Dhanushka Ekanayake
Dhanushka Ekanayake

Reputation: 97

How to remove only the matching string part

I need to remove [PR:] from the [PR:Parker] which only print "ParkerS"

Note:[PR:xxxxxxx] "xxxxxxx" Part is changed time to time.

Upto now I have create a following sed command:

sed 's/[PR:]//g' | sed 's/[][]//g'

But it prints "arkerS" which missing the "P" in name too.

Upvotes: 1

Views: 242

Answers (2)

RavinderSingh13
RavinderSingh13

Reputation: 133458

1st solution: With awk, with your shown samples, please try following code once. Using gsub function to globally substituting starting [ followed by PR: and ] ending with NULL and printing rest of the values of line.

awk '{gsub(/^\[PR:|\]$/,"")} 1' Input_file

2nd solution: Using different field separator(s) in awk code to grab 2nd last value as per shown samples, try following.

awk -F':|\\]' '{print $(NF-1)}' Input_file

3rd solution: Using match function of awk try following.
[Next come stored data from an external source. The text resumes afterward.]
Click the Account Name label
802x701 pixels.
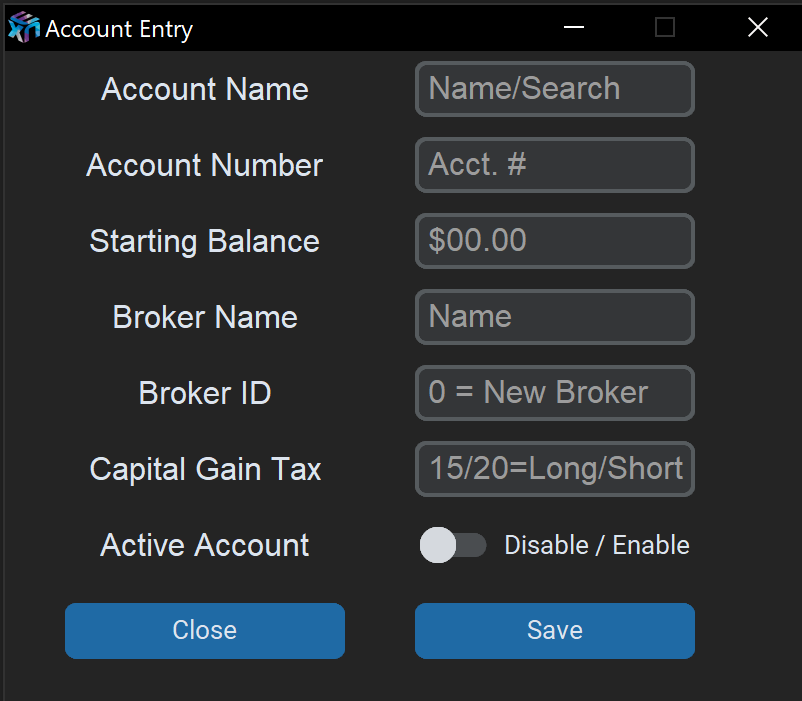point(205,89)
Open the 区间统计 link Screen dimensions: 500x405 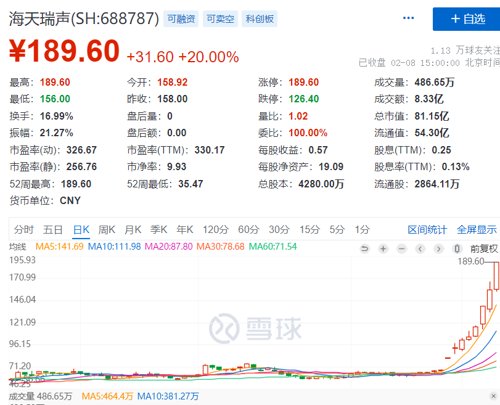[x=427, y=230]
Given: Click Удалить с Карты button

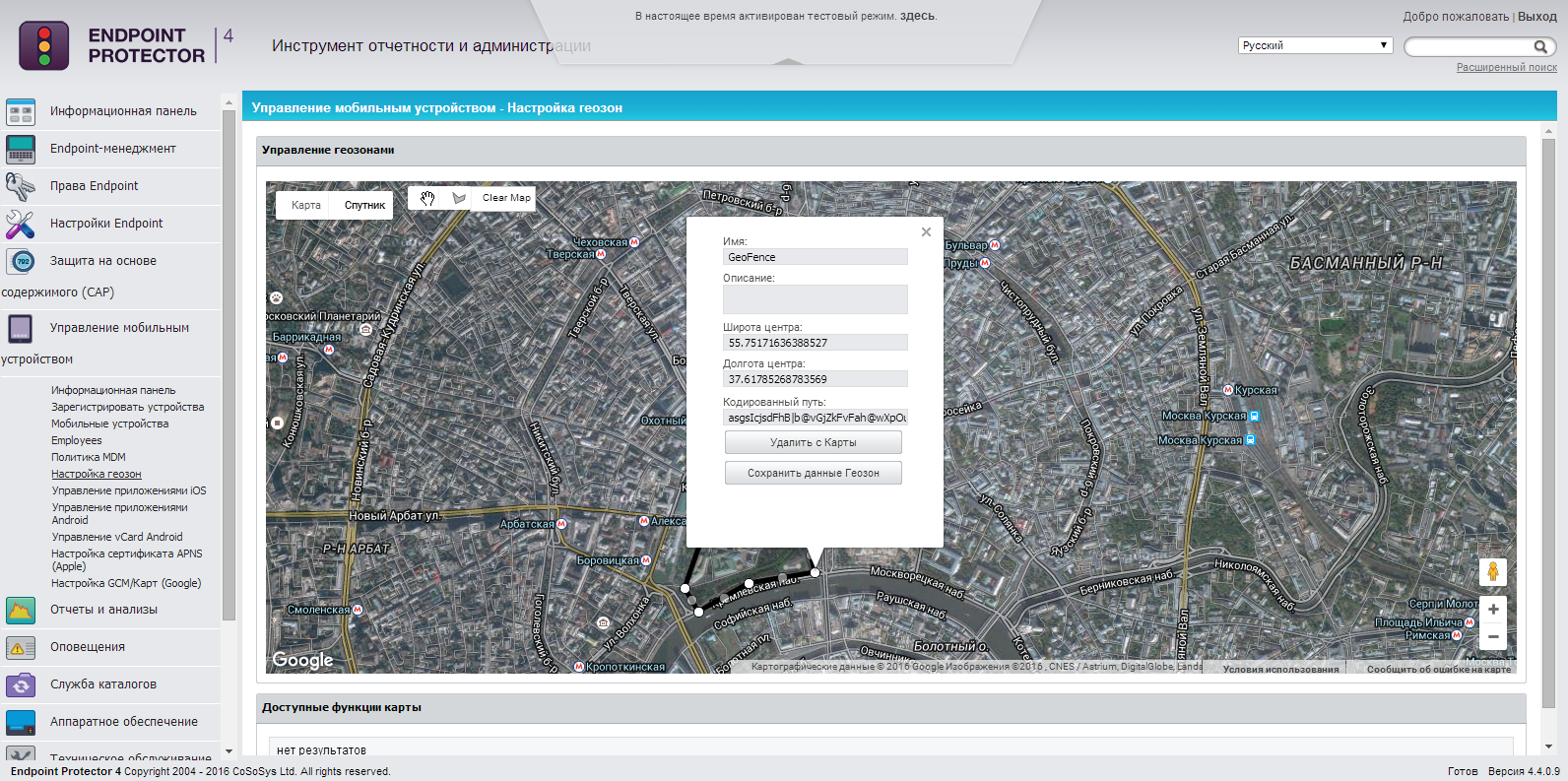Looking at the screenshot, I should coord(814,442).
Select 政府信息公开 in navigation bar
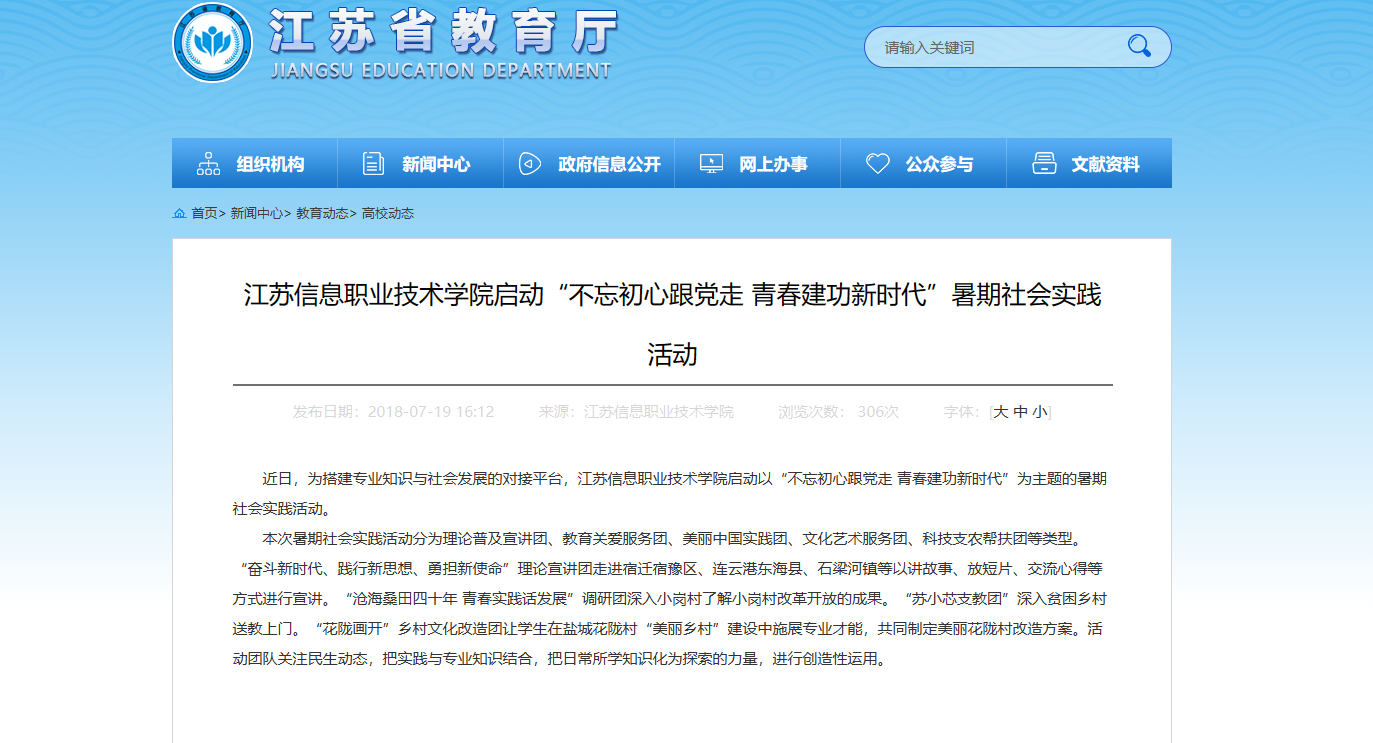This screenshot has width=1373, height=743. 609,165
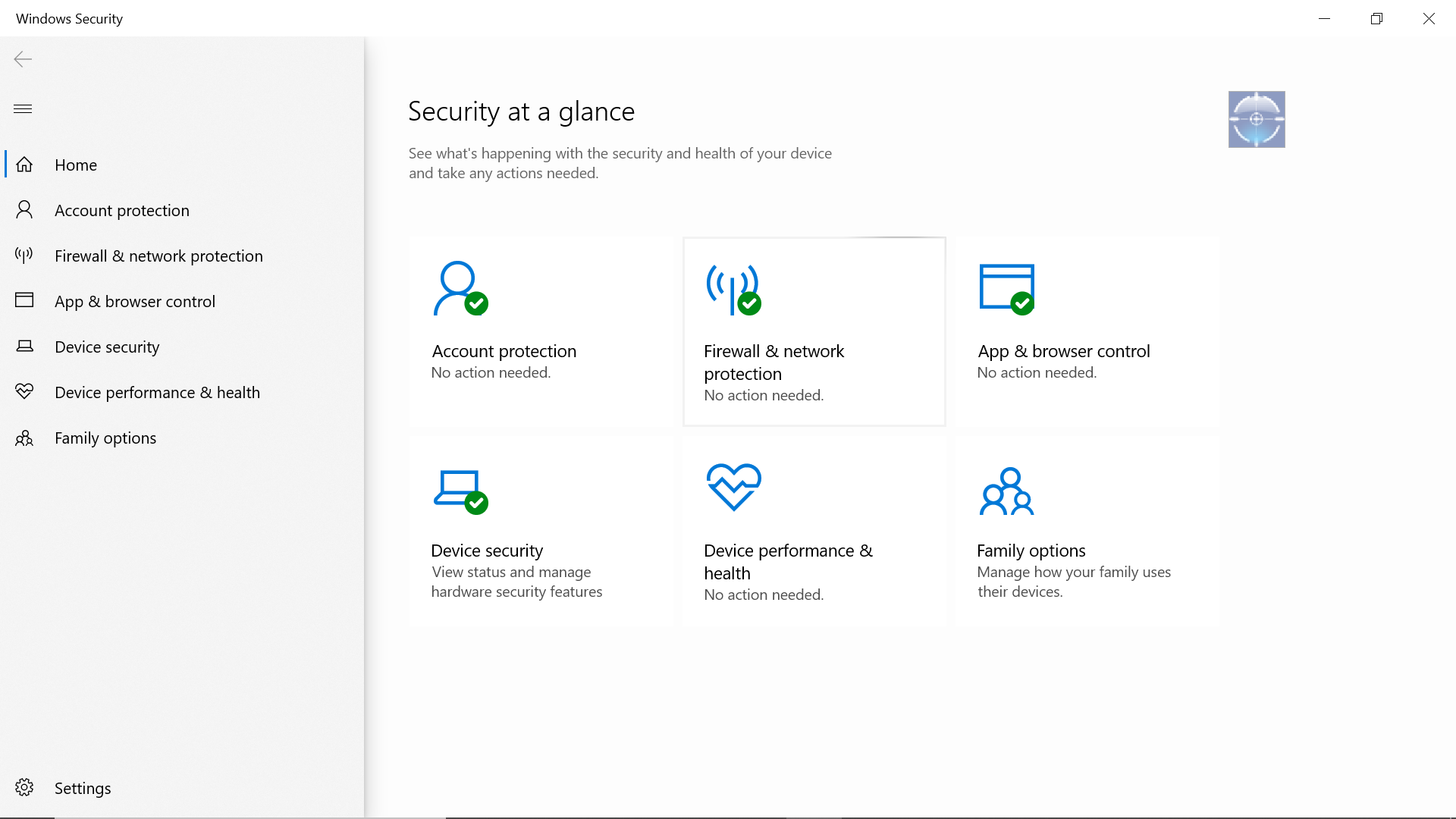Select Account protection sidebar item

pos(122,210)
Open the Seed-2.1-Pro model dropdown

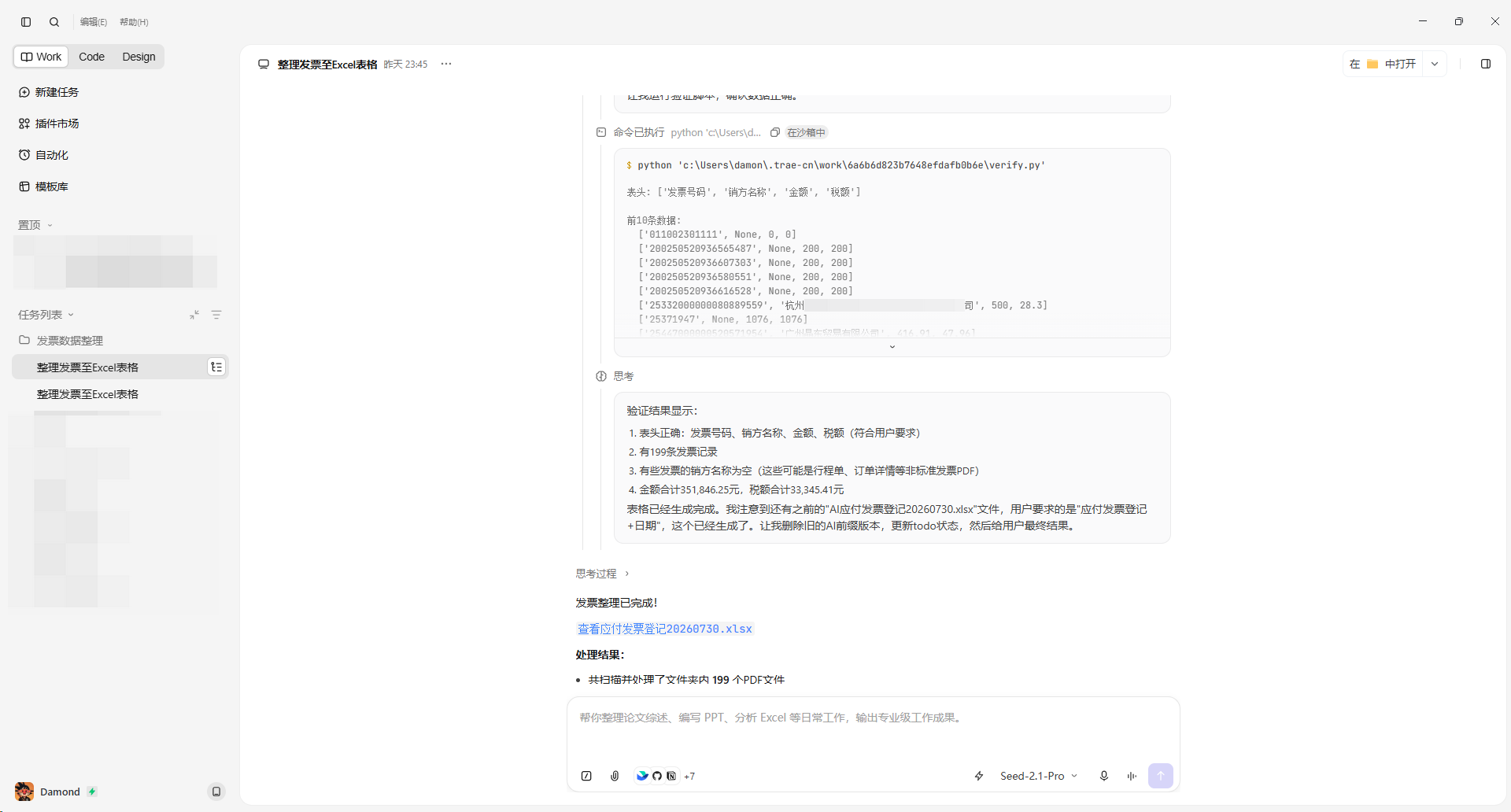1038,776
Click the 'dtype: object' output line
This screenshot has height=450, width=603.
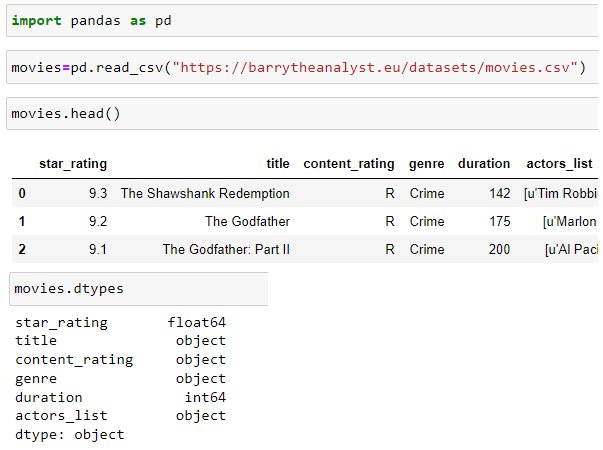(70, 434)
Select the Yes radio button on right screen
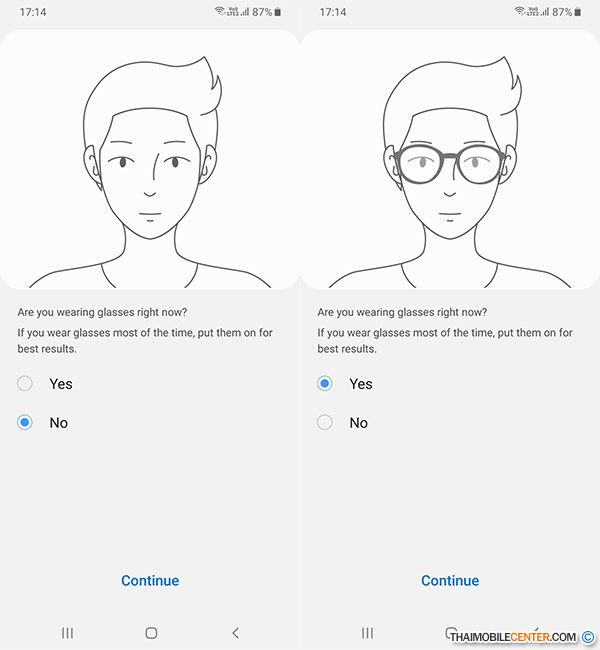 pos(325,383)
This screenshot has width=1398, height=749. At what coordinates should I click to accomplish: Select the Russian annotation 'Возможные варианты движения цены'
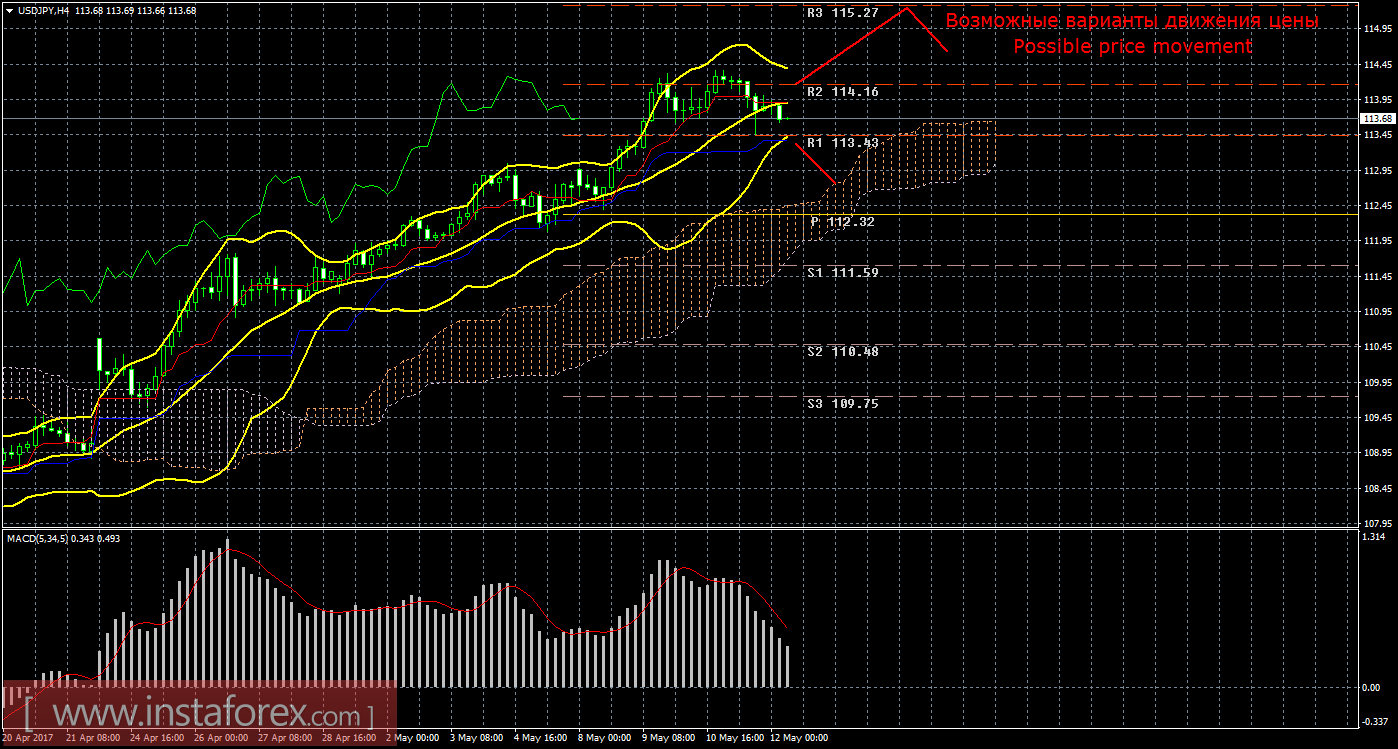click(x=1132, y=21)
Matching regex /:[^]]*/ from 1st occurrence of : to before ] occurs and printing the matched part only as per requirement.

awk 'match($0,/:[^]]*/){print substr($0,RSTART+1,RLENGTH-1)}' Input_file

4th solution: Using bash capability of parameter expansion here. In case you have this value in a shell variable then this will be BEST solution to go for.

##If your shown sample is in a shell variable, use parameter expansion then.
var="[PR:Parker]"

##Create interim variable var1 to remove everything from starting till : here.
var1="${var##*:}"
echo "$var1"
Parker]

##Then on var1 remove ] and get needed value here.
echo "${var1%*]}"
Parker

5th solution: Using perl one liner try following, performing global substitution to remove starting [PR: and ending ] with null.

perl -pe 's/^\[PR:|\]$//g' Input_file

Upvotes: 3

Wiktor Stribiżew
Wiktor Stribiżew

Reputation: 626747

You can use

sed 's/\[PR:\([^][]*\)]/\1/' <<< "[PR:Parker]"

Here, the \[PR:\([^][]*\)] matches [PR:, then any zero or more chars other than [ and ] are captured into Group 1 and a ] is matched, and the match is replaced with the Group 1 value (with \1 placeholder).

Or,

sed -E 's/\[PR:|]//g' <<< "[PR:Parker]"

See the online demo. Here, \[PR:|] matches either [PR: or ] and the s command removes them.